At that time, he organised one-artist shows at his private residence, as well as offering all kinds of support and encouragement, including contact and recommendations to funding bodies abroad, to the art scene. He was always the person to build bridges of understanding and dialogue, to offer common ground for dialogue and meetings, to moderate where moderation was not always either possible or desirable.
Last but not least, during his time in Sofia, Ruf collected artworks by his favorite Bulgarian artists - I think none of these has won the award so far. So, his commitment was persistent and manifold. The award came as a natural and logical extension of all of that."
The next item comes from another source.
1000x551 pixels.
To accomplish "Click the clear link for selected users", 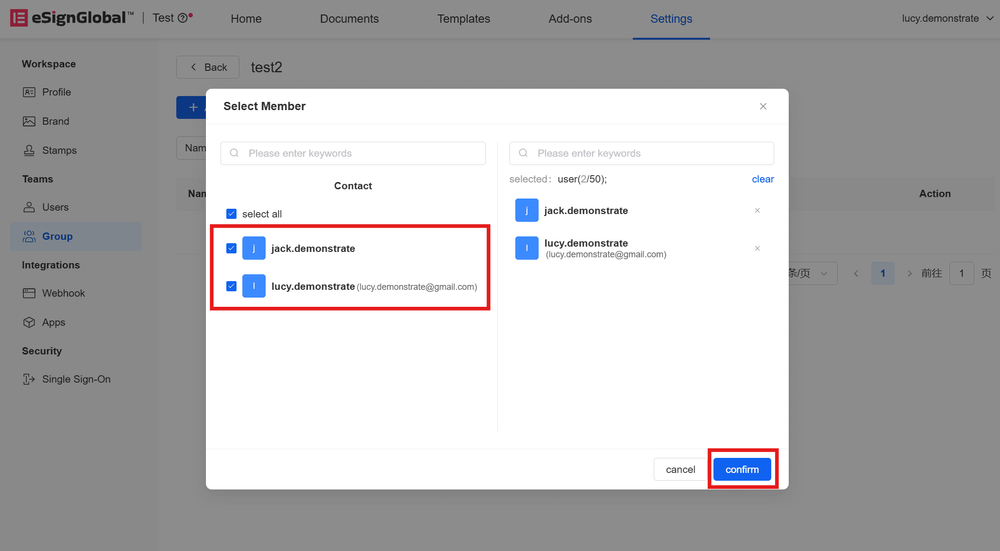I will click(762, 179).
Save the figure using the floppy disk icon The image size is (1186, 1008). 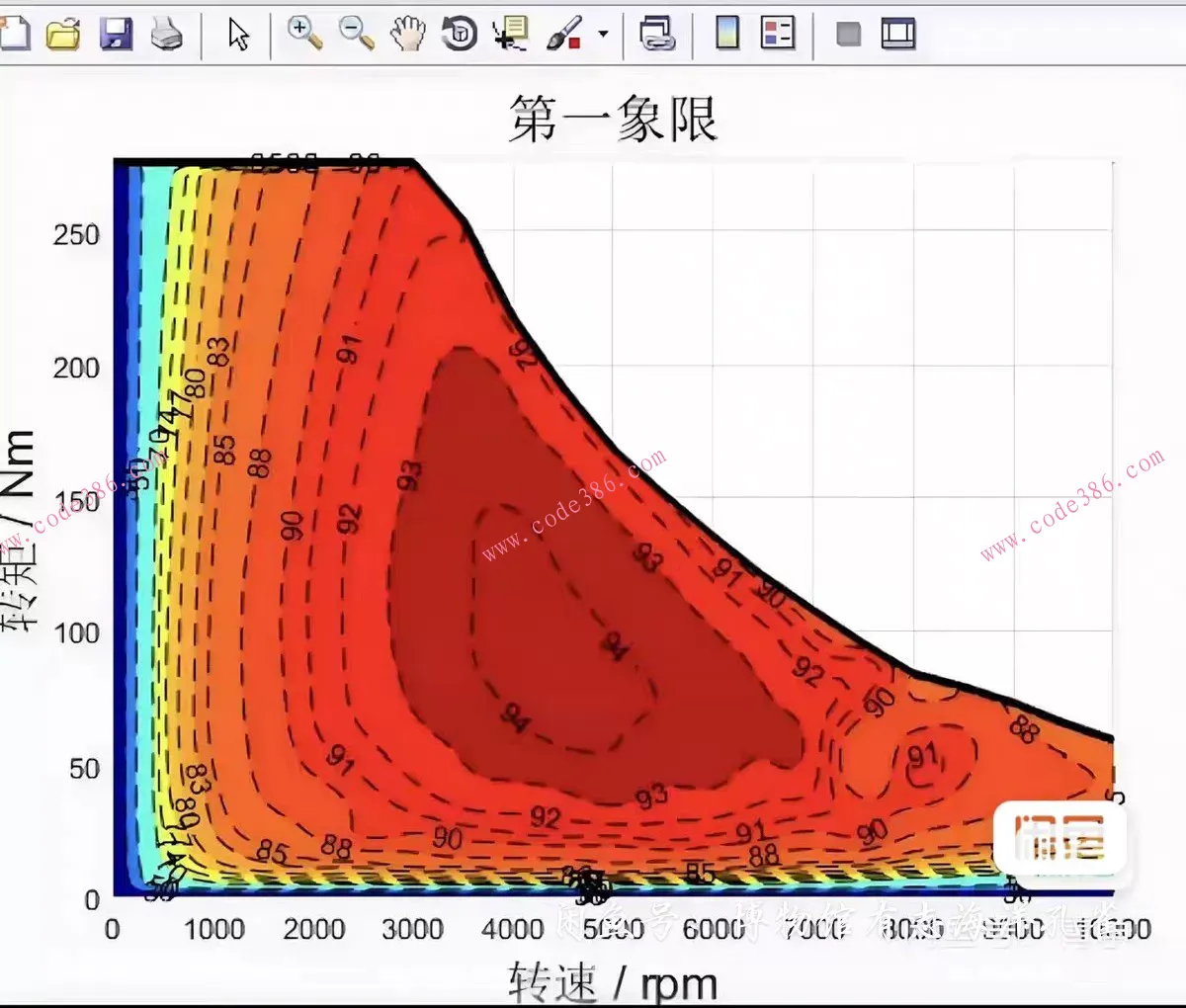coord(116,35)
Nozharova says: "What is very important is the general principle of the competition. Artists go through two selections. Criteria such as, what are your trying to say, what is valuable, not only in a Bulgarian context, but also in an international context. In this case, the jury members, both Bulgarians and foreign, work with a shared consensus on the criteria by which works should be judged."
"I think the three editions of the award so far show the current state of Bulgarian contemporary art. It has always been a quality of this competition that it does not comply with specific sections within the Bulgarian art world. It does not comply with the interests of different groups and policies. I think that the quality of the competition comes primarily from the ability of Ruf to balance between the warring factions. This, of course, can be seen in the exhibitions.
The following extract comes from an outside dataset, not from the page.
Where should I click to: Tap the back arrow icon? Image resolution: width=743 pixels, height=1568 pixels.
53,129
The first two exhibitions were more eclectic, more colourful in terms of directions. This year’s selection is more homogenous, in terms of means of expression as well as stylistics. I think this is mainly due to the [Bulgarian - RB] artist from abroad," Nozharova says.
"I am aware that there are a lot of sour faces around on the night of the award-giving ceremony, as well as that there are many saying that the jury is incompetent, or who ask ‘who the hell are these people’," Boyadjiev says, "No matter what anybody says or thinks, the procedure that Ruf has established is unique in the country in terms of trying to establish the highest possible level of professionalism, openness and fairness possible."
It is this international jury that Krassimir Terziev, winner of the first Ruf award in 2007 in the category Established Artists, points out as having had an important influence on the Bulgarian contemporary art world.
"This simple move shifts the local family intrigues to a different level, and somehow it has more weight to have been judged by an international team of experts than by an entirely local jury," Terziev says. "Despite all the criticism the award received over the years, I believe it has its value. In a scene with no major institutional support at a national level, this is something that moves the art world away from provincialism, personal likes and dislikes and other tumours of a closed system that Bulgarian art tends to be."
Asked about the impact of receiving the award on his work, Terziev says "I can see people seeing my work differently."